WORK ITEM: Retype each entry below precisely as it reads.

Stored items:
=== Section Start ===
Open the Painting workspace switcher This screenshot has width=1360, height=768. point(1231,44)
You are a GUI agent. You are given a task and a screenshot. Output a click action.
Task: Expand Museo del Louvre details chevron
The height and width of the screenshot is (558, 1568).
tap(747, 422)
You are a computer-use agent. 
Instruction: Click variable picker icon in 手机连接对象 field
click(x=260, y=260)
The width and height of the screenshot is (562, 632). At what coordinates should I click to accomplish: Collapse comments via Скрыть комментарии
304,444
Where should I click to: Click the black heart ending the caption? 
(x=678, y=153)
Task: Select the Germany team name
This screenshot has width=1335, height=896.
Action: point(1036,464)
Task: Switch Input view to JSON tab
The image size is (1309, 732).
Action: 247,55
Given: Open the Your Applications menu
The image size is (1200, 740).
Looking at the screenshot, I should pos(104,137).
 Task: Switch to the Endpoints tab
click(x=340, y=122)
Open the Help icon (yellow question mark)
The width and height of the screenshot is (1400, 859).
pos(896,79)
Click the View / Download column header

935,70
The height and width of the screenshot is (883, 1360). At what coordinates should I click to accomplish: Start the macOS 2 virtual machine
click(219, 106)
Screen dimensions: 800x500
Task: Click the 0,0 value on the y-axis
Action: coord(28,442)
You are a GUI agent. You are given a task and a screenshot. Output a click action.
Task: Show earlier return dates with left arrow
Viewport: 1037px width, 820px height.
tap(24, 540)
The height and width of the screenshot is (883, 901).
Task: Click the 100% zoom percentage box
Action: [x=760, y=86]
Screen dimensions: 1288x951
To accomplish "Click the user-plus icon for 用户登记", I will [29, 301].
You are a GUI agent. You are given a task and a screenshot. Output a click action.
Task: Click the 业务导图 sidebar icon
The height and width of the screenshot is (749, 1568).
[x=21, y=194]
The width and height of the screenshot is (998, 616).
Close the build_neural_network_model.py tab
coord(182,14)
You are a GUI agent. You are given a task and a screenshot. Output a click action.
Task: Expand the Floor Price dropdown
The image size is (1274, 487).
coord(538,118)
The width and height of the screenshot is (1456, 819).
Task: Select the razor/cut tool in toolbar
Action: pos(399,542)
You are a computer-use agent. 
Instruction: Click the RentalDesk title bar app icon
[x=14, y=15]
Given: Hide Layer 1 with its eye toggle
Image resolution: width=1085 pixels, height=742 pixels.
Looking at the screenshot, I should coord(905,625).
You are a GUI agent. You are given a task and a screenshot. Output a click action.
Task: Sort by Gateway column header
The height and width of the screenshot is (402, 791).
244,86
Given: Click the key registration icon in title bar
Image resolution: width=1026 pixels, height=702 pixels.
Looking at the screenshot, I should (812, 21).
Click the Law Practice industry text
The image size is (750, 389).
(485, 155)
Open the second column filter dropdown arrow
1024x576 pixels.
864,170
=== Section End ===
RESULT FOR THIS EXERCISE:
Open the Painting workspace switcher This screenshot has width=1360, height=768. point(1231,44)
You are a GUI agent. You are given a task and a screenshot. Output a click action.
Task: Expand Museo del Louvre details chevron
The height and width of the screenshot is (558, 1568).
tap(747, 422)
You are a computer-use agent. 
Instruction: Click variable picker icon in 手机连接对象 field
click(x=260, y=260)
The width and height of the screenshot is (562, 632). At what coordinates should I click to accomplish: Collapse comments via Скрыть комментарии
304,444
Where should I click to: Click the black heart ending the caption? 
(x=678, y=153)
Task: Select the Germany team name
This screenshot has width=1335, height=896.
Action: point(1036,464)
Task: Switch Input view to JSON tab
The image size is (1309, 732).
Action: 247,55
Given: Open the Your Applications menu
The image size is (1200, 740).
Looking at the screenshot, I should pos(104,137).
 Task: Switch to the Endpoints tab
click(x=340, y=122)
Open the Help icon (yellow question mark)
The width and height of the screenshot is (1400, 859).
pos(896,79)
Click the View / Download column header

935,70
The height and width of the screenshot is (883, 1360). At what coordinates should I click to accomplish: Start the macOS 2 virtual machine
click(219, 106)
Screen dimensions: 800x500
Task: Click the 0,0 value on the y-axis
Action: coord(28,442)
You are a GUI agent. You are given a task and a screenshot. Output a click action.
Task: Show earlier return dates with left arrow
Viewport: 1037px width, 820px height.
tap(24, 540)
The height and width of the screenshot is (883, 901).
Task: Click the 100% zoom percentage box
Action: [x=760, y=86]
Screen dimensions: 1288x951
To accomplish "Click the user-plus icon for 用户登记", I will [29, 301].
You are a GUI agent. You are given a task and a screenshot. Output a click action.
Task: Click the 业务导图 sidebar icon
The height and width of the screenshot is (749, 1568).
[x=21, y=194]
The width and height of the screenshot is (998, 616).
Close the build_neural_network_model.py tab
coord(182,14)
You are a GUI agent. You are given a task and a screenshot. Output a click action.
Task: Expand the Floor Price dropdown
The image size is (1274, 487).
coord(538,118)
The width and height of the screenshot is (1456, 819).
Task: Select the razor/cut tool in toolbar
Action: pos(399,542)
You are a computer-use agent. 
Instruction: Click the RentalDesk title bar app icon
[x=14, y=15]
Given: Hide Layer 1 with its eye toggle
Image resolution: width=1085 pixels, height=742 pixels.
Looking at the screenshot, I should coord(905,625).
You are a GUI agent. You are given a task and a screenshot. Output a click action.
Task: Sort by Gateway column header
The height and width of the screenshot is (402, 791).
244,86
Given: Click the key registration icon in title bar
Image resolution: width=1026 pixels, height=702 pixels.
Looking at the screenshot, I should (812, 21).
Click the Law Practice industry text
The image size is (750, 389).
(485, 155)
Open the second column filter dropdown arrow
1024x576 pixels.
864,170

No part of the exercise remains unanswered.